Il rock proposto dalla band è aggressivo nei suoni e morbido nella voce.
Le linee profonde di Gianbattista Recchia creano un mix gradevole che permette al gruppo di non essere buttata nel calderone delle rock band e lì essere dimenticata.
C’è un tocco di epicità che, a mio avviso, dovrebbe essere ulteriormente sfruttato, senza che la band snaturalizzi la propria essenza. Quando, ad esempio, nella parte finale di “The New Farm”, le velocità lasciano il posto ad un più riflessivo accenno di Doom, l’offerta musicale si fa interessante. Stesso discorso per “Under The Sun” che si sviluppa in maniera cadenzata, con innesti vocali di orientale memoria e con l’ausilio della doppia voce sembra di ascoltare un brano dei Creed.

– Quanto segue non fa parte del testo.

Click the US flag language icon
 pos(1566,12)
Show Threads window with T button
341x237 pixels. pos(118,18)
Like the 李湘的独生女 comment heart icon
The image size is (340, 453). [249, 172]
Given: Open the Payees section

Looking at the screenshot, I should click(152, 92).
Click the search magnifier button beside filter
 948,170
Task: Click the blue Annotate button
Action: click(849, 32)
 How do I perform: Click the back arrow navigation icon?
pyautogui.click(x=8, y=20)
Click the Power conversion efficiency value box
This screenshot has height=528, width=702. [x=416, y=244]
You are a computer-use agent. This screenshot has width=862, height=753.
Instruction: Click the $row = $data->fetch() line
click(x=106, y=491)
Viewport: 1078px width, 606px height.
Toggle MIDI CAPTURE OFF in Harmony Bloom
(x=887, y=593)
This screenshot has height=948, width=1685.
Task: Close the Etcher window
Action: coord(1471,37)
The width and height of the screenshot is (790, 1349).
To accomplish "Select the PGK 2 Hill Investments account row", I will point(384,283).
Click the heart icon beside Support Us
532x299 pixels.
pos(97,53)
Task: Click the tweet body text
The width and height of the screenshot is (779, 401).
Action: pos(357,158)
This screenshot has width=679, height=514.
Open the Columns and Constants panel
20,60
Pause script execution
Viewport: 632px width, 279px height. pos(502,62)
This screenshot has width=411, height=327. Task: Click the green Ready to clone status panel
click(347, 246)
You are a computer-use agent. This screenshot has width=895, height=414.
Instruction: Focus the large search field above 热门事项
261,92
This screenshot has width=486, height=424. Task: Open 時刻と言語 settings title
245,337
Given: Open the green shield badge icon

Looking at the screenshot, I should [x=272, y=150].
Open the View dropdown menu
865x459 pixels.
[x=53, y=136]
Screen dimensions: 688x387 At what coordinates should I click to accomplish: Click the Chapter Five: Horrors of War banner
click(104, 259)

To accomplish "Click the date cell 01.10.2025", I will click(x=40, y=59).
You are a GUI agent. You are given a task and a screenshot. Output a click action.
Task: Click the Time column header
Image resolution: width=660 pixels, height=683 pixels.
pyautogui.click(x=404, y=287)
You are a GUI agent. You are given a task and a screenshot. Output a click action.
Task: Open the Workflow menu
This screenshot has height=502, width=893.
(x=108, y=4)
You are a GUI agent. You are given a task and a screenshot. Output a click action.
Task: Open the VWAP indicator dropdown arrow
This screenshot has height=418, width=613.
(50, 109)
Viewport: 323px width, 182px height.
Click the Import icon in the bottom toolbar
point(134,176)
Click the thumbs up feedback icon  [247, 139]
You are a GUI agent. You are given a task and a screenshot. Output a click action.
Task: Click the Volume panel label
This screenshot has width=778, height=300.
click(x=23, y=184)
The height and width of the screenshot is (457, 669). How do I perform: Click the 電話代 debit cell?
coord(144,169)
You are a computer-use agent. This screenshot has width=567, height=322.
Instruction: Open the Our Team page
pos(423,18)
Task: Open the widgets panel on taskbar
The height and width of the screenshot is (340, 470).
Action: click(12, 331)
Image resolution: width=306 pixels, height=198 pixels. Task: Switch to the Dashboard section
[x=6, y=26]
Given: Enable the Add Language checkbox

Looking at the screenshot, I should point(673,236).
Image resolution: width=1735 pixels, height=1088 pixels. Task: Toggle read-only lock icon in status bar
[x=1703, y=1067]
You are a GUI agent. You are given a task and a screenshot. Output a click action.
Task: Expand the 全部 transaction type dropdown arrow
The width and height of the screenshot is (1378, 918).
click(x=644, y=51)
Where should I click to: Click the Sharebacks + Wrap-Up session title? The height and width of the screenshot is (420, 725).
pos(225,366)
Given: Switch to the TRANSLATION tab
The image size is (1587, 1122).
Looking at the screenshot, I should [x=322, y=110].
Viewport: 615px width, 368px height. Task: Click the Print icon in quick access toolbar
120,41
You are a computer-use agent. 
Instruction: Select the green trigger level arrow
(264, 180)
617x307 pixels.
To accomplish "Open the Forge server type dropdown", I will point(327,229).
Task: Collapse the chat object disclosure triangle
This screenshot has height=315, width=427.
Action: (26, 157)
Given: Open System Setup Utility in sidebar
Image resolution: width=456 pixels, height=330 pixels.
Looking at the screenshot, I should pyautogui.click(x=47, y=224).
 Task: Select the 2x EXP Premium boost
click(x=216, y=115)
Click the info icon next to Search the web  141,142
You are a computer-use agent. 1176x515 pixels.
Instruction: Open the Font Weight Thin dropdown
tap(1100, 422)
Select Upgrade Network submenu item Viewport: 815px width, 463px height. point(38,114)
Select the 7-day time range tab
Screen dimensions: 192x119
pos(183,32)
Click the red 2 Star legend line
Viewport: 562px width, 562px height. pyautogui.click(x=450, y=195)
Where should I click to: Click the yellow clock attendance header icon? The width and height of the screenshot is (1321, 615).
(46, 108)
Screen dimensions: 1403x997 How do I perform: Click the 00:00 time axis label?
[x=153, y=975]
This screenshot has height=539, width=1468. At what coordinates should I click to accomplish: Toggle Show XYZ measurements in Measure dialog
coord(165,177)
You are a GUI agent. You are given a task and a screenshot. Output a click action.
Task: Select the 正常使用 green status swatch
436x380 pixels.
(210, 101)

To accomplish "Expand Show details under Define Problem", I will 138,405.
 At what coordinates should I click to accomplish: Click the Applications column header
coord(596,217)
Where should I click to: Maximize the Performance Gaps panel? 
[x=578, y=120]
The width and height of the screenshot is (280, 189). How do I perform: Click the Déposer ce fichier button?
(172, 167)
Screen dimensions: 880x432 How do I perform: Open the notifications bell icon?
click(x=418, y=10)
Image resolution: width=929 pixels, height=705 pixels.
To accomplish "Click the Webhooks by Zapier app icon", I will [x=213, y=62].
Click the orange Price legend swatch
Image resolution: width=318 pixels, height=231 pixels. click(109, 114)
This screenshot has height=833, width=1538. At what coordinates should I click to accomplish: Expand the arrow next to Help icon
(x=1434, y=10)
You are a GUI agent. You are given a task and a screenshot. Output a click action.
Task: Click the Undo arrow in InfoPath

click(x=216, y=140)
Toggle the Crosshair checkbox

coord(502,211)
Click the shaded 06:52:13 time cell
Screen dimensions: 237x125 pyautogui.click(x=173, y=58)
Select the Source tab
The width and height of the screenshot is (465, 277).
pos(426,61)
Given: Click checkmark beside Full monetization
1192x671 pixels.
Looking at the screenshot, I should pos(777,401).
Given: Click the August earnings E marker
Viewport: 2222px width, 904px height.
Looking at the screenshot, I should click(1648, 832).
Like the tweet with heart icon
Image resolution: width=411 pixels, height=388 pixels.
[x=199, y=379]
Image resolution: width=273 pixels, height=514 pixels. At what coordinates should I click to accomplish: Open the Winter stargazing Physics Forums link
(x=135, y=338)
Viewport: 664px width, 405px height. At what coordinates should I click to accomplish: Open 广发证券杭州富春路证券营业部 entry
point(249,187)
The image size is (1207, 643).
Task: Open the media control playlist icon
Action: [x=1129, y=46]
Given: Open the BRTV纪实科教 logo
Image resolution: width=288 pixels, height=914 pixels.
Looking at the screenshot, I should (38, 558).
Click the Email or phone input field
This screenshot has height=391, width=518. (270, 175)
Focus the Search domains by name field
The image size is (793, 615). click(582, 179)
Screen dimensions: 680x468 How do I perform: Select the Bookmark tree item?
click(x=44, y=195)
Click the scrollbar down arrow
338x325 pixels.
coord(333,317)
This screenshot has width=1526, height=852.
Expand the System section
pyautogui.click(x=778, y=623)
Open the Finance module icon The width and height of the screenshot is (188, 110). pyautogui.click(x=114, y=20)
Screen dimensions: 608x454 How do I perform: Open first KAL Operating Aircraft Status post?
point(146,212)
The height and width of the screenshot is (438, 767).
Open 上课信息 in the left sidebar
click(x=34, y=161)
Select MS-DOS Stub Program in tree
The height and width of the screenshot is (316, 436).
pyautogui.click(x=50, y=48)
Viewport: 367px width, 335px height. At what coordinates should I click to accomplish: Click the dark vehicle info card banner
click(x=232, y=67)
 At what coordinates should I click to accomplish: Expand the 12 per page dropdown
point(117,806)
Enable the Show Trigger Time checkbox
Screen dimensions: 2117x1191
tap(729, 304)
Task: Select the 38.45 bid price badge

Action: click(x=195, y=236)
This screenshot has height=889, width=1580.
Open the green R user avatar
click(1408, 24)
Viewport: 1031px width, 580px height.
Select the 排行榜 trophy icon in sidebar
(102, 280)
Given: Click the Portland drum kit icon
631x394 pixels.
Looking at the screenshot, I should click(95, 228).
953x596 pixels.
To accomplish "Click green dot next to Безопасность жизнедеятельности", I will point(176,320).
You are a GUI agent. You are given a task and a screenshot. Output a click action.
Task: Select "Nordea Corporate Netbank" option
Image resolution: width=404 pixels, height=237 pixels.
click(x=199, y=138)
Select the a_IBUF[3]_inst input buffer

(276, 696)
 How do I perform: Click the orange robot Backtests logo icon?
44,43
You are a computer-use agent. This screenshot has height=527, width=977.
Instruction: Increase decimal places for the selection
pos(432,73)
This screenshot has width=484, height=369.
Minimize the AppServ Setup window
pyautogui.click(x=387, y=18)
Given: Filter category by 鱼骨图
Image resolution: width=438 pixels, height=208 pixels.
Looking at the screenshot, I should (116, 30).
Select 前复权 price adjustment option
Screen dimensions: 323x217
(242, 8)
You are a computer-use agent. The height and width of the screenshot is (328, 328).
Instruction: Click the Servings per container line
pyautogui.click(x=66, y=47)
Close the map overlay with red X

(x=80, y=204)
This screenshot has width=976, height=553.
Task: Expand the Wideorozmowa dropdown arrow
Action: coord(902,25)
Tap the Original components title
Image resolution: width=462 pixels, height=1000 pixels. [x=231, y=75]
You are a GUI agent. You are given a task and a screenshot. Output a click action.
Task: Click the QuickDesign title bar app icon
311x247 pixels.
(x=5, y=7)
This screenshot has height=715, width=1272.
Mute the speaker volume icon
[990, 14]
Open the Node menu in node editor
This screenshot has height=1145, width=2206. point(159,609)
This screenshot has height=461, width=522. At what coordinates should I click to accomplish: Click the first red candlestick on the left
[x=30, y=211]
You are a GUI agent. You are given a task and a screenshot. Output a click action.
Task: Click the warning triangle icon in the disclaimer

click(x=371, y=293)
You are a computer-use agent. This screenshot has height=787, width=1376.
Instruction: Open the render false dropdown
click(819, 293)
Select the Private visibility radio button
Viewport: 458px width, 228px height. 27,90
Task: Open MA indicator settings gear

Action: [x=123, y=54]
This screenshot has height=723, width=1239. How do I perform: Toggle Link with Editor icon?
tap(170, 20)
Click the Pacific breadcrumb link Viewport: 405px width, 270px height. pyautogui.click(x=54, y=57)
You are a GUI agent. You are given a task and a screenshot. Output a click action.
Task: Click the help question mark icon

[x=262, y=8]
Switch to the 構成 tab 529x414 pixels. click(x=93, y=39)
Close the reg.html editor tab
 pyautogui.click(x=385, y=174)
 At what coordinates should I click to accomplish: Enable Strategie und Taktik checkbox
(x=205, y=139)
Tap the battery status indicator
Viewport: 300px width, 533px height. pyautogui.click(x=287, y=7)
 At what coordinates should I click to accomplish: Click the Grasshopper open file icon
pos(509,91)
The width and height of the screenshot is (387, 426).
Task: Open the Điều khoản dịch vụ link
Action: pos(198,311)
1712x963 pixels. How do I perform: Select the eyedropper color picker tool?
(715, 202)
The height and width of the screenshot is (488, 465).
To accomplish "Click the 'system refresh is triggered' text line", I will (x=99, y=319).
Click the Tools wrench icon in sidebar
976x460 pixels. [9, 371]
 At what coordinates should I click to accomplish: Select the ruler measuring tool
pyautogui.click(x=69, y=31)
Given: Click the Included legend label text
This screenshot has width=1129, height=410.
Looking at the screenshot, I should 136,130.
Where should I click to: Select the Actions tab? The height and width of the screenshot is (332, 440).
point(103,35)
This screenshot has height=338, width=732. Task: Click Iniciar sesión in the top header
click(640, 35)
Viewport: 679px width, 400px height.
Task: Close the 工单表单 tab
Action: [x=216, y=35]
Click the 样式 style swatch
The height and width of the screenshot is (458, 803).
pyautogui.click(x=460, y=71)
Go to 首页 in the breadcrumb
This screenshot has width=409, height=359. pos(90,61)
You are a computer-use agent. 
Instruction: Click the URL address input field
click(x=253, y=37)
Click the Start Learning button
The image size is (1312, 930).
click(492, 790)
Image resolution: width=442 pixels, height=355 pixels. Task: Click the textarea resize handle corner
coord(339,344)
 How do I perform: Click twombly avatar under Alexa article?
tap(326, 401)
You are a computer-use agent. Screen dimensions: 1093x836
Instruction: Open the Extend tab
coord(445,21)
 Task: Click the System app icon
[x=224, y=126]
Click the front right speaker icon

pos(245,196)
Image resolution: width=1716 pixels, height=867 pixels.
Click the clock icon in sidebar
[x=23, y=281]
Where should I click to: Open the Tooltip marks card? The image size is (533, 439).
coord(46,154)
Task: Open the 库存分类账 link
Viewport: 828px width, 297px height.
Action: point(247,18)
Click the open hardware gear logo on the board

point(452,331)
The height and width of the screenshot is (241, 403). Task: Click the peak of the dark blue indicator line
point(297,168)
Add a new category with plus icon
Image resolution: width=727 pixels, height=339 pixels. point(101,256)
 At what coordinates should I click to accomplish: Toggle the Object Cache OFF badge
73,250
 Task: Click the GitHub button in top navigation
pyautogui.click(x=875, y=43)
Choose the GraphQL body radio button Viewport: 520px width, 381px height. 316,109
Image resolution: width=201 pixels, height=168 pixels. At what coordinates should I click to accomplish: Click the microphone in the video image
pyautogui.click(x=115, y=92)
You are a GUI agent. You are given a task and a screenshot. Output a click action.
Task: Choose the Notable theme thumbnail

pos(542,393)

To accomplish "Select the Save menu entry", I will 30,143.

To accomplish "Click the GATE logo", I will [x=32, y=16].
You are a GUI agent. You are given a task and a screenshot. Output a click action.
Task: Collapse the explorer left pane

Questo tipo di registro viene proposto anche in “Evil Mind”, una sorta di rock ballad dai toni non certo pacati, dove il giro di chitarra ricorda in questo caso qualcosa dei Black Stone Cherry, pur non scadendo mai nell’effetto imitazione. Neanche quando si tratta di scegliere per davvero una cover e chiudere l’album. I BlindCat si affidano al buon Alice Cooper per riproporre “The Black Widow”: la carica, anche sensuale se vogliamo, di Alice è spazzata via da un approccio decisamente più rude, pur rimanenendo nei meandri del rock. Questo, tra l’altro, è un pezzo che ai BlindCat riesce particolarmente bene, segno che, al di là che si tratti di una cover, per il futuro si possa pensare ad indirizzare il proprio sound ad una resa del genere, potendo la band contare sul fatto che i membri sono innanzitutto dei bravissimi musicisti.